Mr Lindenmayer added that complaints about health claims suggested that some companies violate the letter of the law, while others imply benefits which cannot be proved.

“We currently allow health claims on a case-by-case basis and they need to be robustly substantiated. Long-term the very demanding task of substantiating claims makes this expensive, and without some capacity to recover the costs, there would be an unjustifiable diversion of regulatory costs away from things which are major health and safety issues into just the processing of a stream of applications so we are contemplating a no health claims regime.”

Labelling of GM foods is set to be introduced at the end of 2001, purely as an information service for consumers rather than as a health and safety issue. “No GM commodity can be used unless it has gone through a very demanding pre-market scrutiny and is approved prior to being used, which means we should identify it as a health problem before it gets into the food supply.

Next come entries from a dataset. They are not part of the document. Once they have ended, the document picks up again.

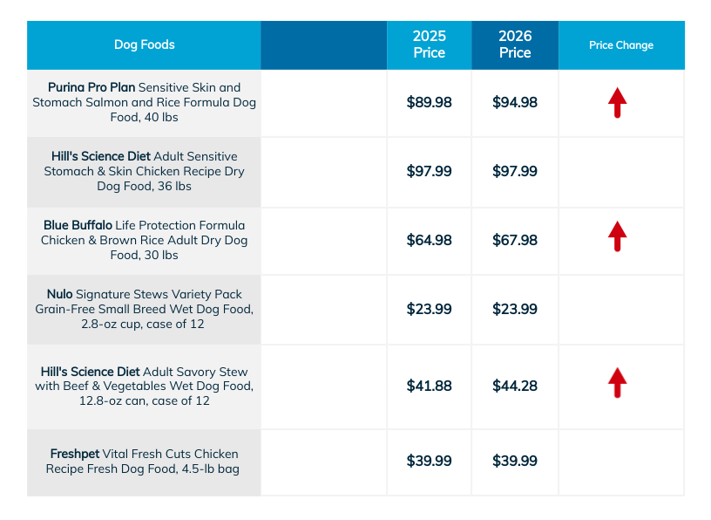
Task: Select the $44.28 price cell
Action: (x=515, y=386)
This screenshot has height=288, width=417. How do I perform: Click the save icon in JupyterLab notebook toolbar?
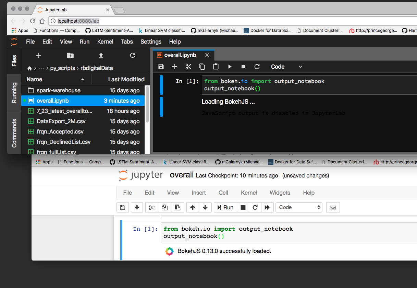[x=161, y=67]
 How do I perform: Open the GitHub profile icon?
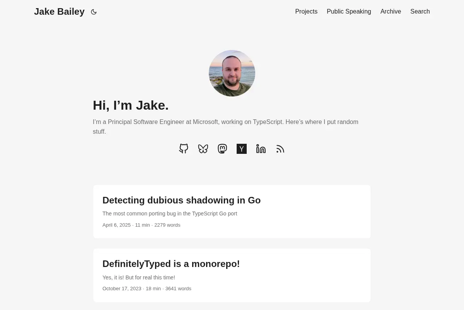pyautogui.click(x=184, y=149)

Therefore it’s not to do with health and safety.”

Australia and New Zealand’s new regulations are the result of much painstaking work. The financial concerns of industry have been balanced against the needs of consumers as awareness of the relationship between diet and health increases, and while they seek to be an effective set of rules to govern food, their implementation has also been an excellent study of the work needed to bring such a set of rules into being.